Bryant Sims, pastor of Mount Moriah Baptist Church in Greenwood and the 2019 president of the South Carolina Baptist Convention, is only the second person in the history of the SCBC to have a dad who also served as president.
His father, the late Horace Sims, who was pastor of Abney Memorial Baptist Church in Greenwood, was elected SCBC president in 1981 and presided over the 1982 annual meeting. Richard Furman, the first SCBC president, was later followed in that office by his son, James Clement Furman, who was elected three separate times. Richard Furman II also served as SCBC president.
“It is something special,” the younger Sims said. “I plan to use the gavel [my father’s] church made for him when he was president. I was a bivocational pastor in Calhoun Falls when he passed away nearly 20 years ago.”
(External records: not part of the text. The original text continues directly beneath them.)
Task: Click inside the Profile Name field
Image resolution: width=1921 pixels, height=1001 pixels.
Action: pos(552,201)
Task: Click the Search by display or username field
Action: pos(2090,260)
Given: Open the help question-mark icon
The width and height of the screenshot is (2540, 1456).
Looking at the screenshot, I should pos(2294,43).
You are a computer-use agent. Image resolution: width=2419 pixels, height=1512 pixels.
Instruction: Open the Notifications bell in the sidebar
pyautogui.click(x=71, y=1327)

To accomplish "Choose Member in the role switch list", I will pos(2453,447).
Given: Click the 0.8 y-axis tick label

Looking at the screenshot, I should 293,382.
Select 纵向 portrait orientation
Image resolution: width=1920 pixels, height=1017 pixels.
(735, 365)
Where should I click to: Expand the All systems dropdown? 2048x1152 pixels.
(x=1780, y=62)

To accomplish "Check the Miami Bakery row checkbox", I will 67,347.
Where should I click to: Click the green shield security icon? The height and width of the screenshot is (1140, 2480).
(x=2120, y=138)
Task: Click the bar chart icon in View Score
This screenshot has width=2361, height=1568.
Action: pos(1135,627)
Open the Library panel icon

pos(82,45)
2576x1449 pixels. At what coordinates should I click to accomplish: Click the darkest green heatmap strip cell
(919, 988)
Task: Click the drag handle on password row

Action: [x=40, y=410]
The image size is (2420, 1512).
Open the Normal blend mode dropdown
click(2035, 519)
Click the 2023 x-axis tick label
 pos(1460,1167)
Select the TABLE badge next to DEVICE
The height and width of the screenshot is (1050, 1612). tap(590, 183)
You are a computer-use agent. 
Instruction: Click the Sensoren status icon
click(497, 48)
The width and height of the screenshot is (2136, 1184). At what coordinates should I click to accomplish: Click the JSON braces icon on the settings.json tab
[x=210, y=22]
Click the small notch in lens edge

Horace Sims was 41 when he was elected president, and he died in March 1999. Bryant Sims is 44. In the year of his father’s death, he wrote that his dad was “my father, my pastor, my mentor and my hero.”
Bryant calls his wife, Melanie, “my partner in ministry in every possible way.” Daughter Brianna and son Jonah are both committed Christians who are engaged in evangelistic outreach and discipleship ministry with students.
During his year as president-elect, Sims contacted other state conventions to determine who had the best annual meeting. He concluded it was the Southern Baptists of Texas, and he borrowed some of their ideas to implement during his tenure as president of the SCBC. One unique twist he is working on in conjunction with the South Carolina Baptist Pastors Conference is to have the Pastors Conference begin on Sunday evening, followed by Monday morning and afternoon sessions. The annual meeting of the convention would begin on Monday evening and conclude with the Tuesday evening session. The Wednesday morning session would be eliminated. “I want to do away with a dedicated worship service and have a speaker at every session and some business at every session,” he said.
“I have not missed an annual meeting since I was 17 years old, but we have been losing messengers in recent years,” said Sims. “I want to give people, especially a younger demographic, a reason to be involved. I want our convention to be better and stronger.”
The 2019 annual meeting will be held at the new facilities of Anderson Mill Road Baptist Church near Spartanburg.
Sims said his theme for his presidency will be “Engage,” and he hopes to have affinity groups that meet following each session, where differing groups of South Carolina Baptists can encourage and motivate each other.
“Our closing session will focus on engaging younger people, and I have worked with our university presidents to allow Christian ministry majors to be excused from class and given extra credit for attending the Tuesday session,” Sims said. “Our Baptist collegiate ministers will also bring students, and we will have interviews with the university presidents during the closing session,” he noted. “It will be the most forward-looking session with the most contemporary music as we focus on church planting.”
He said his speaking schedule is already booked into 2020, mostly with smaller churches, and he wants not only to engage the culture with the gospel, but also to engage more churches to be involved in and support the work of the denomination. One of the ways he hopes to turn people back to more denominational identity and loyalty is to launch something like “Annual Meeting 101,” which will show “who we are: What is a trustee? Why have an annual meeting? What do we do? And how can you get involved?”
Sims hopes the convention will produce an undated video that can be used in future years to help rebuild a robust and well-attended annual meeting.
“I want to see the annual meeting revitalized. For that to happen, people have to be willing to change the way we do things and how we think about things,” he emphasized. “What I want to see happening in our convention is building affinity, engagement and community.”
After serving as president-elect for a year, Sims says, “I realize the office of president carries more responsibility and requires more time than I imagined.” He seems ready for the challenge.